What Happens When You Combine Siri with GPT-3
A developer used Siri Shortcuts and a GPT-3 API to bring a new kind of assistant to life
One of the best things about ChatGPT is all of the innovative experiments that have come from it. Mate Marschalko, a UK-based developer, decided to see if he could use the new GPT-3.5 davinci-003 model that is also used by ChatGPT and connect it to Siri on his iPhone. It worked.
The demo in the video above shows Mate interacting with “Smart Home” assistant. His original concept was to use the integration to control his smart home devices. You can see him making direct commands to “Smart Home” and controlling his devices after activating Siri using the “Okay, Smart Home” wake word command. He also demonstrates indirect requests based on the context of his comment, which simply refers to his office as “dark.”
Finally, he enabled his new ChatGPT-enabled assistant to answer general questions to get the ChatGPT response to queries instead of Siri’s. He did all of this using natural language that described what he wanted the assistant to do and entered that as the text string for his Siri Shortcut to pass to GPT-3. He also created the link for Siri to reach the GPT-3 service through his API token.
Not for the Average User
While Mate entered all of this data in natural language and asked for the return response to be in JSON format, he actually needed to understand what types of data were required to send and what types of data could be returned from his smart home devices. He provided the full text of his instructions in his Medium post about the project.
This type of design is going to be a lot easier for a developer to construct than someone coming to this from a non-technical background. Pasting the text into the Siri Shortcut is followed by a tedious task of creating many if-then statements that are used to connect with the HomeKit-enabled smart home devices. The process makes it impractical for most people to set up.
However, the simplest of the features to implement in this format is responding to general knowledge questions. This feature requires less knowledge about how to structure the request so a proper format is returned. It could be a simple way to supercharge your iPhone with voice-enabled ChatGPT-like responses. It also shows how an enterprising independent voice assistant developer could enable easy access to iPhone users and bypass typical constraints around using Siri.
One More Gotcha
Another important point is GPT-3 latency. Mate said in the video comments that he edited the response latency out of the video easier to make it easier to watch. He indicated that it took 3-5 seconds for most responses. That amount of latency will surely be noticed by users. Anyone creating their own voice assistant and hoping to use GPT-3 APIs will need to consider that user experience factor.
A Smarter Assistant?
“Ever since I tried ChatGPT and GPT-3, everything else feels painfully dumb and useless: Siri, Alexa, Google Home and all other ‘smart’ assistants. Here’s the shocking thing: you can build your own in less than an hour!”

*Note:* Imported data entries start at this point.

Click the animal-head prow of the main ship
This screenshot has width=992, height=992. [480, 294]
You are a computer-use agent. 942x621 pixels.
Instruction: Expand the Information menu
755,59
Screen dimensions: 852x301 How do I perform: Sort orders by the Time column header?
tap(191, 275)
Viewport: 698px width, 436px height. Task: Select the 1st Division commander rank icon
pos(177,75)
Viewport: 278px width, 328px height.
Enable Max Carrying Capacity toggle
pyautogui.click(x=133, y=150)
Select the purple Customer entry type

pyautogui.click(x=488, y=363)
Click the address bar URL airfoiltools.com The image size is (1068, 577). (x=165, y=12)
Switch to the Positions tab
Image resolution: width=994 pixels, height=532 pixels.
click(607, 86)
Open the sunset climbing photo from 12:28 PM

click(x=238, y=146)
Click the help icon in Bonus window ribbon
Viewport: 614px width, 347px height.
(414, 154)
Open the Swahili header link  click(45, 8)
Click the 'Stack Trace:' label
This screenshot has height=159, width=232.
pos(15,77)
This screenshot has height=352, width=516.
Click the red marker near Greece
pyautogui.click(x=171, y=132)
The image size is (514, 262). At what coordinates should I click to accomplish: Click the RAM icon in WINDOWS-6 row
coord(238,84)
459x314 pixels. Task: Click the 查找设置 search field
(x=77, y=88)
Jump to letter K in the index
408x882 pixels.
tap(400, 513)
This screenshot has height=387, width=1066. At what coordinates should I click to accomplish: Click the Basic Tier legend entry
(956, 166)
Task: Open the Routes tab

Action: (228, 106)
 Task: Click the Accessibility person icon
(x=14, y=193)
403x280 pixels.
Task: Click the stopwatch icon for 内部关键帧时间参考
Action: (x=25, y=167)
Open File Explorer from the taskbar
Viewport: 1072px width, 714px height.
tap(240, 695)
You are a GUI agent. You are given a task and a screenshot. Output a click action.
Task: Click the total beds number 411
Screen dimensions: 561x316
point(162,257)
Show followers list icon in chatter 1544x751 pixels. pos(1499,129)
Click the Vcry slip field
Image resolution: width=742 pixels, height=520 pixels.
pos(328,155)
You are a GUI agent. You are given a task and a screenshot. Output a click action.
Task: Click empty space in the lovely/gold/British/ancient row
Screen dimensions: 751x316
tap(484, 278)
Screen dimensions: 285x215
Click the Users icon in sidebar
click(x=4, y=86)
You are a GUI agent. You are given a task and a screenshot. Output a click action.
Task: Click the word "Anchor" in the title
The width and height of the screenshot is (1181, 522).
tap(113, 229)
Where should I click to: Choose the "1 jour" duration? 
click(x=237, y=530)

Those are the words of Mate Marschalko. Whether ChatGPT and other GPT-3.5 products are “smarter” than Alexa, Google Assistant, or Siri may be beside the point. Users think these OpenAI-based products are smarter. Consider his comment about a request he made to his new assistant that said, “Just noticed that I’m recording this video in the dark in the office. Can you do something about that?” and the smart lights were turned on.
“Honestly, when I first saw this response, I couldn’t believe my eyes and how exceptionally well it worked! The request was not a simple ‘Switch the lights on the office.’ It was phrased in a very twisted and elaborate way. Something that would immediately throw off Siri, Alexa or Google Home.”
ChatGPT has captivated many developers and users of voice assistants because it seems so much better at interpreting imprecise requests and responding to general knowledge queries. Another query by Mate drives home this point.
“‘I’m going to trust you with this one! Set the bedroom to a temperature you think would help me sleep better.’ And it set the bedroom to a comfortable 19 celsius based on its knowledge!”
However, GPT-3 also is not connected to an ecosystem of products, does not have access to real-time data, and frequently responds to questions with incorrect information. That makes the value of any GPT-3 based service limited in terms of many of the most popular voice assistant use cases today.
On the other hand, the value may not be in replicating or extending what voice assistants can do today. It may be about new use cases that the monolithic architectures of the leading consumer voice assistants are ill-prepared to address or simply refuse to enable.
Never thought about this possibility. Pretty exciting indeed. Especially for someone with disability who has problems using their hands to type, Siri+ChatGPT offers a fantastic way to leverage AI to improve their quality of life.